Any recommendations of locks for HDTV and iMac?
February 2, 2006 11:55 AM   Subscribe

Can anyone recommend a good lock (Kensington-style) for my Apple iMac and new LCD TV?

We are vacating our apartment in a few weeks, and I'm sure our terrible landlord will give a key to our place to half the real estate brokers in Cambridge, and lord knows how many strangers will be traipsing through our apartment. Since I just invested several thousand dollars in an iMac and a Samsung LCD HDTV, I'm wondering if anyone could recommend a lock I could buy for either one, to give me piece of mind.

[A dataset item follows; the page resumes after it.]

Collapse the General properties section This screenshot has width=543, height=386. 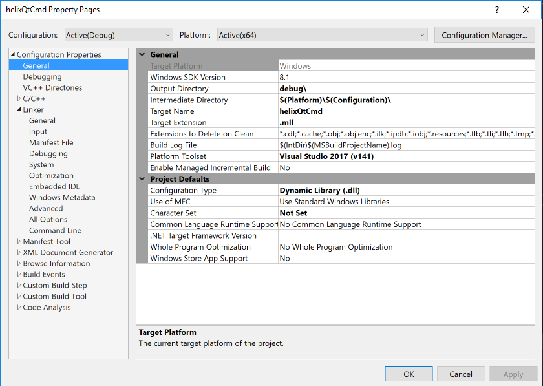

The Samsung TV has a slot for a Kensington lock, but upon perusal of Google, could not find a specific Kensington lock designed for LCD TVs.

Thanks.
posted by kevinmeyers to Computers & Internet (5 answers total)
 
Best answer: In my experience, if a device says it has a Kensington slot, it will work with the plain old Kensington MicroSaver locks without a problem. The iMac will definitely work with one of those, so if your TV's slot looks similar, you're good to go.
posted by toddshot at 12:46 PM on February 2, 2006


Response by poster: Duh. Of course. Didn't realize there was a Kensington slot on my iMac. How easy.
posted by kevinmeyers at 1:24 PM on February 2, 2006


If you have a computer sitting there, you might want to consider hooking up a webcam and running some video capture software that only captures during motion. Then if things are stolen, you know who did it and when.

And don't forget the old chess piece behind the door trick... :-)

If you're in Cambridge, ON if you capture the landlord letting random people in the apartment, you can show the footage to the police, who will then let you change/install your own lock (I've known tenants who've done this).
posted by shepd at 2:10 PM on February 2, 2006


I disrecommend the Kensington combination locks which can be a bit 'forgetful'. Which means you have to try all 10,000 combinations before you can open them.

Doubly problematic, trying al 10,000 combinations doesn't take very long.
posted by beniamino at 5:17 PM on February 2, 2006


You maybe only interested in trivial security in which case those laptop security slot locks are OK. If you interested in real security for your systems something like Tryten locks are vastly more secure.